▸ **Provided records**
-- BEGIN --

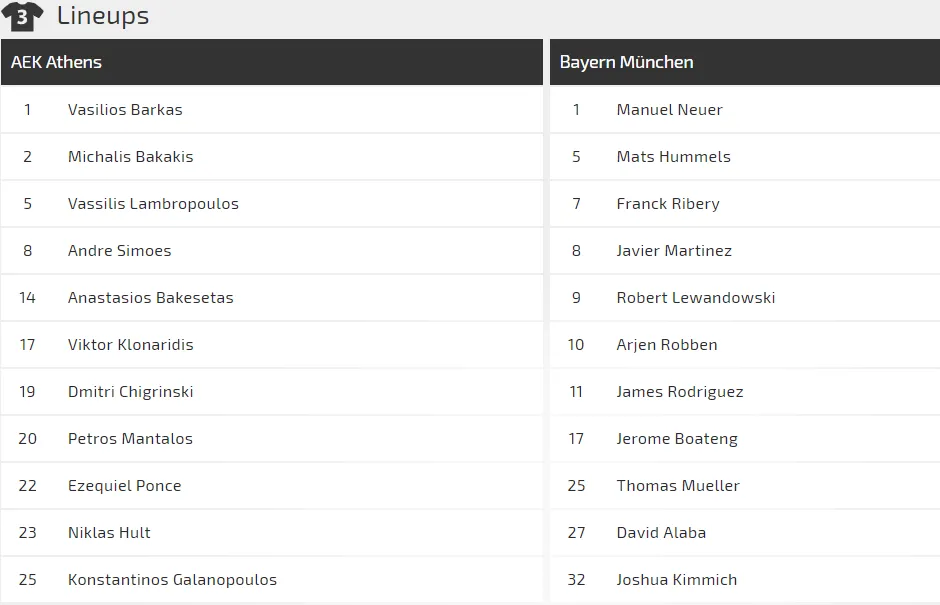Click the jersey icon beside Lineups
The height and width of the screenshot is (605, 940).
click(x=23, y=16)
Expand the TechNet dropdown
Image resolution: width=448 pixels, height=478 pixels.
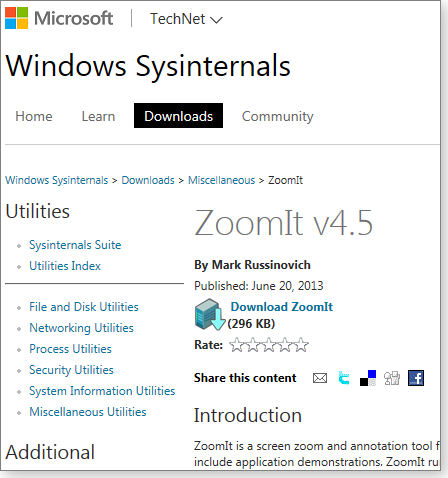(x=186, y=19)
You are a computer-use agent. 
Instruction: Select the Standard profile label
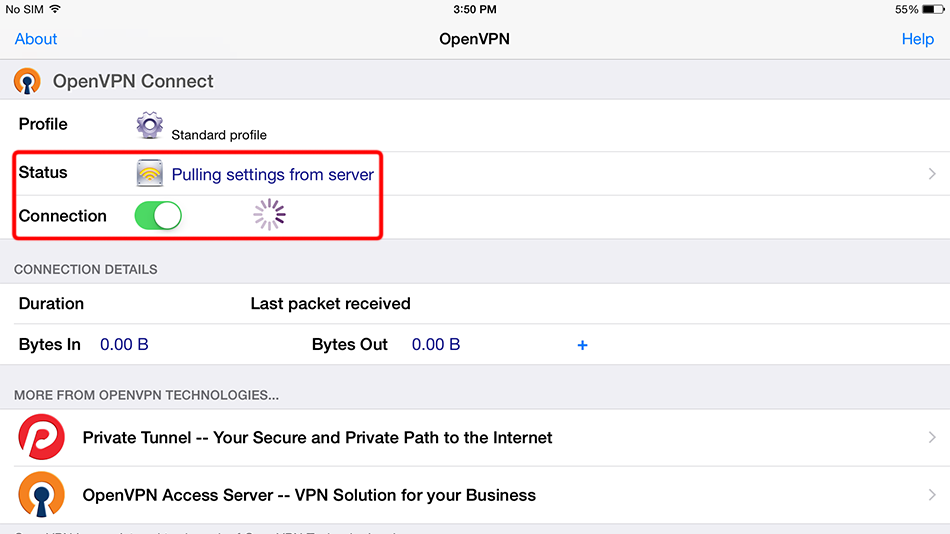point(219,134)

-- END --
-- BEGIN --

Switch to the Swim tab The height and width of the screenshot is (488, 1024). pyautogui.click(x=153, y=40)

-- END --
-- BEGIN --

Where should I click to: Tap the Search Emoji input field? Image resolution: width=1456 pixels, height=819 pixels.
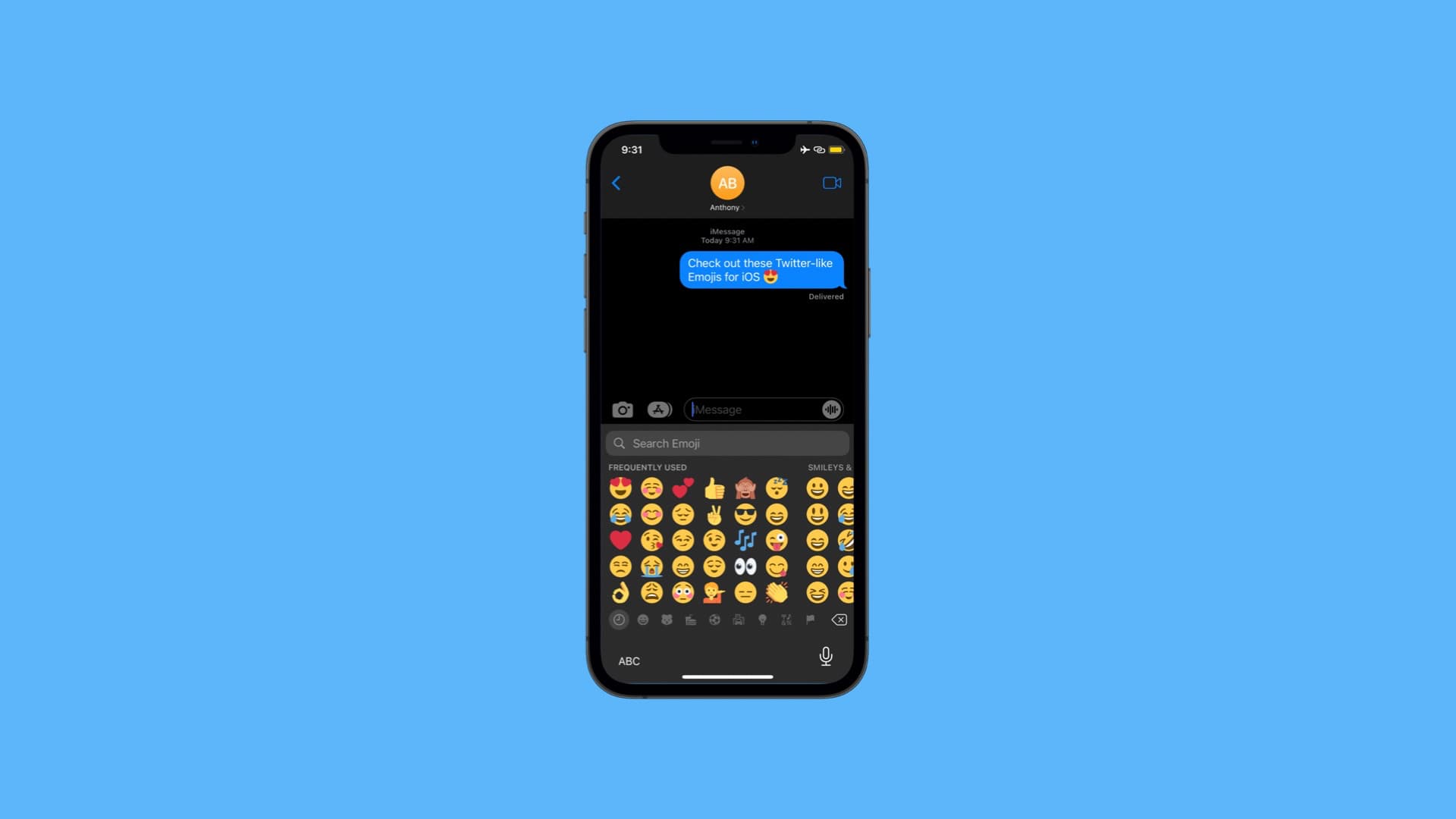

-- END --

▸ **Exercise description**
Recast the data from the line containing "Expand the TechNet dropdown" to the line containing "point(219,134)", both included, as a numbered list, leaving out blank lines and omitting the pictures.

▸ **Result for this task**
1. Expand the TechNet dropdown
2. Image resolution: width=448 pixels, height=478 pixels.
3. (x=186, y=19)
4. You are a computer-use agent. 
5. Instruction: Select the Standard profile label
6. point(219,134)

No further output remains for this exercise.